Barley accounts for 57% of all tillage crops planted in Ireland
Barley accounts for over half (57%) of all tillage crops planted in Ireland, followed by wheat (19%) and oats (7%).
The finding was published in a report by Tillage Industry Ireland this week – an Economic Impact Assessment of the Tillage Sector in Ireland.
The study was prepared by Prof. Michael Wallace of University College Dublin (UCD).Also Read: Ireland has 4th highest land rental costs in Europe
Using average planted-area figures from 2104 to 2018, the report outlined that the main break crops – oilseeds, pulses, and potatoes – each comprised 3% of the tillage area, while fodder crops (maize, arable silage and beet) accounted for 8% of the tillage area. This can be seen in this info-graphic (below).
Changes in the national crop mix, between 1985 and 2018, are highlighted in this further info-graphic (below). The relative shares of barley, wheat and oats have remained broadly consistent over this period.
Areas of oilseeds and pulses have increased, while the area of potatoes has declined. There has also been a notable reduction in the area of tillage fodder crops over the last decade.
Spring versus winter sowing
The report also revealed that there has been a sharp decline in spring-sown cereals (wheat, barley and oats), as can be seen in this info-graphic (below).
The area of spring cereals declined sharply in the 1980s.

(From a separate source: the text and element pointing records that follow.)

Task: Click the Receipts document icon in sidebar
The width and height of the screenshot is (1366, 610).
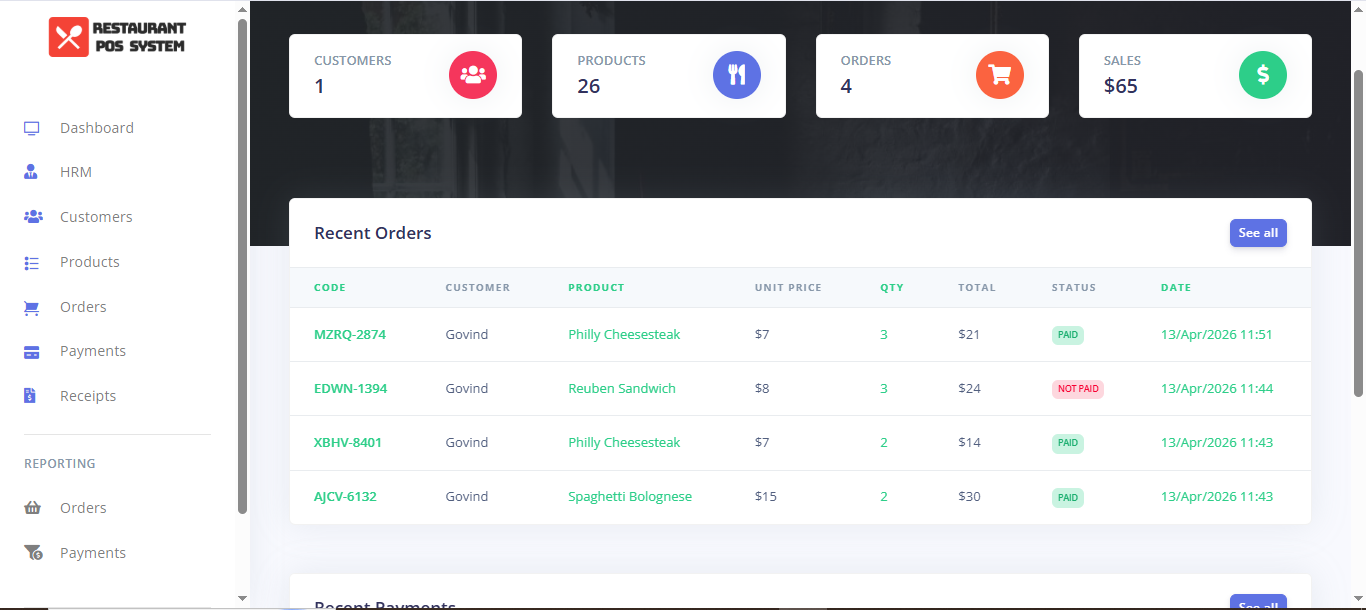Action: pyautogui.click(x=30, y=396)
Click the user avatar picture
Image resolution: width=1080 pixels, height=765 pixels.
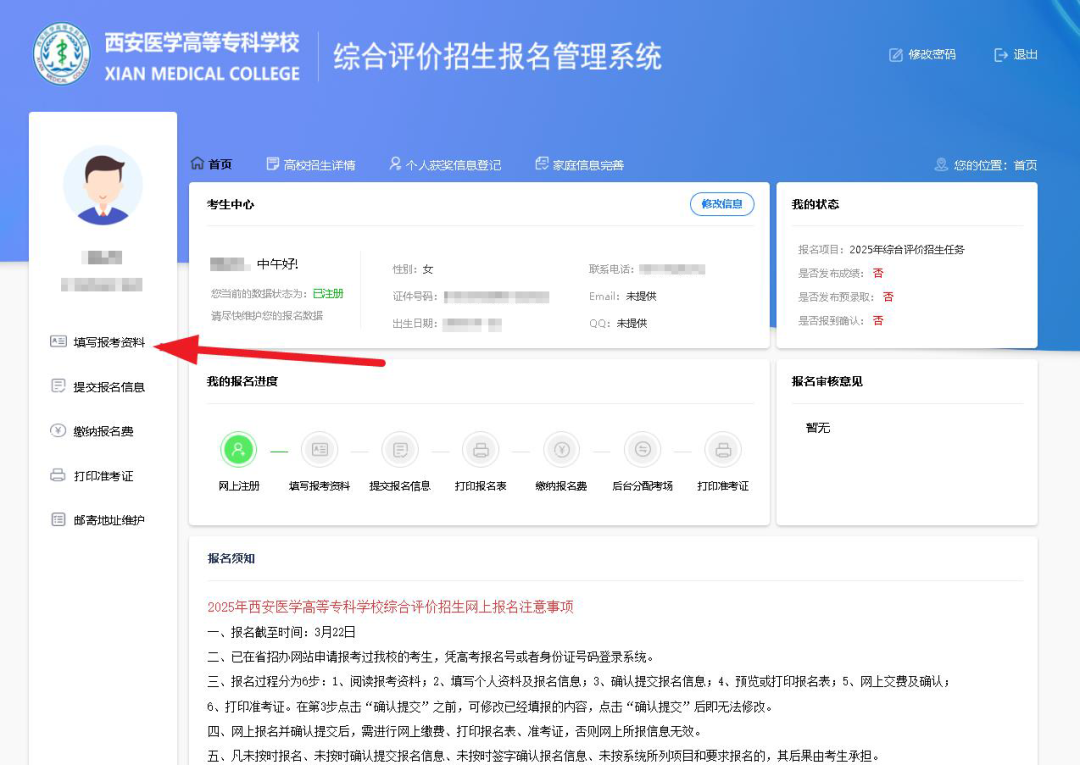tap(103, 185)
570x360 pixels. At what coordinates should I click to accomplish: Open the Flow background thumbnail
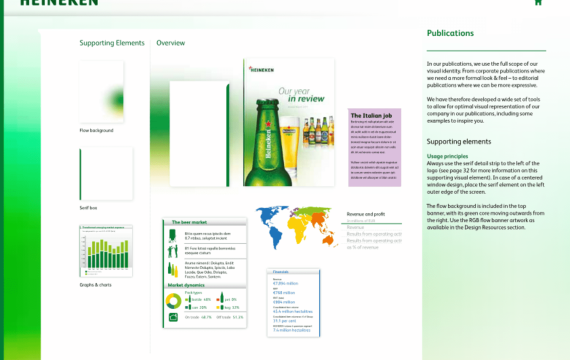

It then stabilised during the 1990s and early 2000s. It dipped again in the mid‐2010s.
Improved average yields
The report also contains data pertaining to average yields – on a year-to-year basis (for winter wheat and spring barley). This info-graphic (below), while showing fluctuations associated with the variability in weather conditions, highlights that average yields have improved reasonably consistently.
From 1985 to 2018, linear growth in average yields for winter wheat was 81kg/ha/year. For spring barley, the corresponding figure was 63kg/ha/year.